How widespread is this? According to a study published last month in the Journal of Adolescent Health, most college sex still seems to take place in the context of a relationship. That’s somewhat reassuring, but what does that really save about hookup culture? According to an article by Adam Hoffman in the Brown Daily Herald:
[The] study surveyed 483 first-year females at Syracuse University and found that sex in the context of a relationship was more common than sex through hookups with a casual partner. Hookups were defined as sex outside of a relationship with “no mutual expectation of a romantic commitment.” Between 7 and 18 percent of respondents had hookup sex in a given month, while an average of 25 to 38 percent of respondents had sex with a romantic partner. Over the course of the year, 40 percent of respondents had oral and/or vaginal sex with a casual partner, while 56 percent had it in the context of a romantic relationship. Ninety-six percent of the subjects were heterosexual.
So the hookups aren’t the majority of sexual encounters. If people are having sex at all, it’s mostly in the context of a regular relationship.
Then again, the study technically seems to indicate that celibacy is far more common than either the hookup or the committed relationship, which is a little surprising. What’s really going on here?
The lead author of the study, Robyn Fielder, told Hoffman that “because we hear more about hooking up, we assume it is extremely common,” but the study doesn’t really indicate that hooking up is uncommon. In truth the study doesn’t really undermine the idea of a hookup culture on college campuses at all.
The trouble is that the author defined a hookup as a causal encounter that results in sex. In fact, that’s not what a hookup is. Come on; a hookup is any physical encounter with someone you’re not dating. That means from a kiss on up. And that, I’ve got to say, appears to be very common on campuses.
The study doesn’t indicate that “hookup culture” isn’t rampant; it means only hookup sex doesn’t occur as frequently as relationship sex.
Well right. But no one was arguing that most sex takes place in the form of hookups. The study just excludes a huge swath of interactions most students call hookups.
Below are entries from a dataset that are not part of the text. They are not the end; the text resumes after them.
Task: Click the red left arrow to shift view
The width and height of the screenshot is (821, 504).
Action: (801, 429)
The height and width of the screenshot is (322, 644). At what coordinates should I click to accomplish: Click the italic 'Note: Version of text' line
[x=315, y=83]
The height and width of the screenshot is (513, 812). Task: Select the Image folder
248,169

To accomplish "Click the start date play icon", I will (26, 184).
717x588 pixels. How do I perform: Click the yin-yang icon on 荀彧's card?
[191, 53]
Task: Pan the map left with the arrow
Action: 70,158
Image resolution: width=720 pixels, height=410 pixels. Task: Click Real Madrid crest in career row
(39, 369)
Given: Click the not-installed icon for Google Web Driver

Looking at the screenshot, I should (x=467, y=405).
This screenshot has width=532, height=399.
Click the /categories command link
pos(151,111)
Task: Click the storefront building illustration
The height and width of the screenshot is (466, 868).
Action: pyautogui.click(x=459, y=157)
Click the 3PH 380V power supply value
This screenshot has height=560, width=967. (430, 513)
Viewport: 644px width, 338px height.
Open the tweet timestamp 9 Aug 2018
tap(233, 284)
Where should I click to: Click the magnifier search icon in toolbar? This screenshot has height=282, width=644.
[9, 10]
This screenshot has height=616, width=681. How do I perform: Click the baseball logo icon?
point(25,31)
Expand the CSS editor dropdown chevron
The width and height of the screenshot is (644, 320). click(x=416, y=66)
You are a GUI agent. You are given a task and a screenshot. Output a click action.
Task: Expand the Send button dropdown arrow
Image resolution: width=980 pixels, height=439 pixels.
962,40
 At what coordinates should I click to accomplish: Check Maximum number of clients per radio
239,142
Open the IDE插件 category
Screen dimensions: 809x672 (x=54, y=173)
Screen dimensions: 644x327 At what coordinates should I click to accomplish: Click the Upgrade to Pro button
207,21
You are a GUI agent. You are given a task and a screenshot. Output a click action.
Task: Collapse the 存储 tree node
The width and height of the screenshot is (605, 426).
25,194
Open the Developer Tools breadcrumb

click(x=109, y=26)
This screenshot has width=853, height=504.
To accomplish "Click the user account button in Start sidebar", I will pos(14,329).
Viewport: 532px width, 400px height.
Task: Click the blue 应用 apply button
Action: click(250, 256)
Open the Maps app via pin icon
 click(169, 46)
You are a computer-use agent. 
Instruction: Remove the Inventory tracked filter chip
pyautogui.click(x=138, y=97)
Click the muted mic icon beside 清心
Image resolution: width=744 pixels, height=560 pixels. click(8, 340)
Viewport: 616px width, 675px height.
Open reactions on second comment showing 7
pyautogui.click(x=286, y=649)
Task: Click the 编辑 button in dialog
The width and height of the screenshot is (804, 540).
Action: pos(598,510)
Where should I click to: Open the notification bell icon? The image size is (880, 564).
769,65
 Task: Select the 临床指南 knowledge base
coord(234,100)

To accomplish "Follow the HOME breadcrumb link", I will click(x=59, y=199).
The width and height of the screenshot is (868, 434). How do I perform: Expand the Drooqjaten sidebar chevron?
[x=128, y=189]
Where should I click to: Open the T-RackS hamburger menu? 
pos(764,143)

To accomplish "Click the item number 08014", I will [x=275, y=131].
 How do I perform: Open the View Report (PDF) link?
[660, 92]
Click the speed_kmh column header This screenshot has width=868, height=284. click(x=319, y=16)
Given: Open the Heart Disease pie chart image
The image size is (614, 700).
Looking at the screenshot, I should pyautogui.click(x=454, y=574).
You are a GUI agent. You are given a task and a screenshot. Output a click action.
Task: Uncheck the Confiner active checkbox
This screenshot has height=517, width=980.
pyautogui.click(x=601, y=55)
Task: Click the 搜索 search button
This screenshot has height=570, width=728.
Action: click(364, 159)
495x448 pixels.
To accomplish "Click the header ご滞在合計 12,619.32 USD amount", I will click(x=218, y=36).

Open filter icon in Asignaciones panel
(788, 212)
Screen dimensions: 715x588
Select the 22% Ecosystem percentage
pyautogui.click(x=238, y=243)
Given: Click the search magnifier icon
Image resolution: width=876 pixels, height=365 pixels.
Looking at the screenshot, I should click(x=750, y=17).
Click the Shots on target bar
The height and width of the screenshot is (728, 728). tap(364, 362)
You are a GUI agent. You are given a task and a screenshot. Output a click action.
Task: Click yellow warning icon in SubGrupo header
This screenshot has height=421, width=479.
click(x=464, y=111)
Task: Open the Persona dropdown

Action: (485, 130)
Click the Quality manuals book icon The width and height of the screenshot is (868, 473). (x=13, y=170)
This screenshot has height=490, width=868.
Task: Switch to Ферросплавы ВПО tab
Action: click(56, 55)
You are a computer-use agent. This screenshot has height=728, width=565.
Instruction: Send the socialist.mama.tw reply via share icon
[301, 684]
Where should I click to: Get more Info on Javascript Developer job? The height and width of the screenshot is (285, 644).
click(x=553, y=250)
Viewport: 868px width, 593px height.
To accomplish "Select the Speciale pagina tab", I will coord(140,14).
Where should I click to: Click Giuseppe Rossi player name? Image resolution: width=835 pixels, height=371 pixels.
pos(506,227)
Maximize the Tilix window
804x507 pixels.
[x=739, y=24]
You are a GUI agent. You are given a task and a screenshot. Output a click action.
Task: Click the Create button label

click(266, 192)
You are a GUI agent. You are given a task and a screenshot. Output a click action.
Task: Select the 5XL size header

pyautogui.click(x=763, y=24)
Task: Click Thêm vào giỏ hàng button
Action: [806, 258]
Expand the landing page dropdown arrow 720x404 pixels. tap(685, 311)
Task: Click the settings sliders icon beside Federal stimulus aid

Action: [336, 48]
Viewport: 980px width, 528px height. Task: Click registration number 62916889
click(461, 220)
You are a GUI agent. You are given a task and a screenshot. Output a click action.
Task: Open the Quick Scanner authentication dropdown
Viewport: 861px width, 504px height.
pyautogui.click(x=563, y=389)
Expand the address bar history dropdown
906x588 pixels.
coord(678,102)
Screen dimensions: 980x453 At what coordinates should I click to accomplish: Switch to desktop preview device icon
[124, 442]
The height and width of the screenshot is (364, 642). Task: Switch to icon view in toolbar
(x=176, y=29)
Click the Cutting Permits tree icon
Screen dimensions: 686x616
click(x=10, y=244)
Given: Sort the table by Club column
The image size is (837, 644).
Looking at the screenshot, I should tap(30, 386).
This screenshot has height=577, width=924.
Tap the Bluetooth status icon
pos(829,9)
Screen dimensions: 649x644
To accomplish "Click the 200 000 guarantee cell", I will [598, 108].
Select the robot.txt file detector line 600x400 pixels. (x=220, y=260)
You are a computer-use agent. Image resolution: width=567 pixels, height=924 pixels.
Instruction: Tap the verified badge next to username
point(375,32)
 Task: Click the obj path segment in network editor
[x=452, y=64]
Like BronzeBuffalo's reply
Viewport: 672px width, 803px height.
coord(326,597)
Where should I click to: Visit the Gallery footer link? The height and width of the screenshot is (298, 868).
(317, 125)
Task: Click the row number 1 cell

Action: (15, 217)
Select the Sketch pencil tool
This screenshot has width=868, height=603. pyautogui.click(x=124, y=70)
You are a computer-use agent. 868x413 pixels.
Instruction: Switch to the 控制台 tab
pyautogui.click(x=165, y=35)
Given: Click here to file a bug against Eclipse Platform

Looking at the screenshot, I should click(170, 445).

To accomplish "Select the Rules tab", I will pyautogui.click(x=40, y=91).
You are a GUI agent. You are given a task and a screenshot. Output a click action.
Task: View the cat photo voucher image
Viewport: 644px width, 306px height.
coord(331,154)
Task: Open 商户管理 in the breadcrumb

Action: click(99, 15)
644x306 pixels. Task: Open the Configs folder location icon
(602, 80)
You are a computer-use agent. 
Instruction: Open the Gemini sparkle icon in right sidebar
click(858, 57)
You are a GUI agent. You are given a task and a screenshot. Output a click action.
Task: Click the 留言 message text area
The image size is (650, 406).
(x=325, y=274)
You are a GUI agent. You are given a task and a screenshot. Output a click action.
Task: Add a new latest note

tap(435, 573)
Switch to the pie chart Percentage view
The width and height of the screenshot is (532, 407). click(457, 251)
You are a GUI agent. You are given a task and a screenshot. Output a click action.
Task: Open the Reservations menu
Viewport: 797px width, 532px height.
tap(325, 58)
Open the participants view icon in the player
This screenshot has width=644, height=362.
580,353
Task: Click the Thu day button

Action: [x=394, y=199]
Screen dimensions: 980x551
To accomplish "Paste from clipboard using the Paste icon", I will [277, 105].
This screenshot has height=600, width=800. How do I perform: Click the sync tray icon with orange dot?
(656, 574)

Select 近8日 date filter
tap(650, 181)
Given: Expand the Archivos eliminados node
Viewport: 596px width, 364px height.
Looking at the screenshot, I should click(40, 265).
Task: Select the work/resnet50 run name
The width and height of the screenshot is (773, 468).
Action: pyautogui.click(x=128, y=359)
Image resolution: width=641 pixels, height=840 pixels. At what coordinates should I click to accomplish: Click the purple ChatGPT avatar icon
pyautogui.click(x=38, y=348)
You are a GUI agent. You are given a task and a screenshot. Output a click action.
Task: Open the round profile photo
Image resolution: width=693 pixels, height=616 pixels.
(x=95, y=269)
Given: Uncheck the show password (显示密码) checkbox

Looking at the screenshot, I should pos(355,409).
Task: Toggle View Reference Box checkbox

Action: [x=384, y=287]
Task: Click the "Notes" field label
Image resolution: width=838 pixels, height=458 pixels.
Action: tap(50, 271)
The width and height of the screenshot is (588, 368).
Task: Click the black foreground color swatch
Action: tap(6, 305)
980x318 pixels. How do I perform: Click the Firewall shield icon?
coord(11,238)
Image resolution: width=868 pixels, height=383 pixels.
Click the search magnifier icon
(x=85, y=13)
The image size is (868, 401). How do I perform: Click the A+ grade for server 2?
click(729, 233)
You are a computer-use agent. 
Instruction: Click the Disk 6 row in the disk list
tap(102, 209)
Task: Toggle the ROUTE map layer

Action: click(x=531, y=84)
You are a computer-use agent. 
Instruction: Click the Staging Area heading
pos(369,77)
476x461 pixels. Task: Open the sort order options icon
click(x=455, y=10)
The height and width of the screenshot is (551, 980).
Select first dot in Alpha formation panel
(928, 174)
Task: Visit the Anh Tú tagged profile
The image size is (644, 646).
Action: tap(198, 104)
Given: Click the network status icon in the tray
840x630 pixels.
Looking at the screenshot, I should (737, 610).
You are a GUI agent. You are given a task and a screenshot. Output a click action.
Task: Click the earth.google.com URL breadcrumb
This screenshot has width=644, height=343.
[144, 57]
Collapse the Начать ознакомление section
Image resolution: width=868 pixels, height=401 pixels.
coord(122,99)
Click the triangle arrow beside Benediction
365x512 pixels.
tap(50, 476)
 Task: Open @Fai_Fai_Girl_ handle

Less assume for a moment that there was no overlap between the respondents who had hookup sex in a given month and respondents who had sex with a romantic partner (resulting in the greatest possible number of people). We’ve still only got 56 percent of respondents having sex at all. That’s not surprising, but what are those 44 percent remaining doing on Saturday nights? I guarantee you a lot of them are having some sort of romantic or sexual encounter not captured by the study.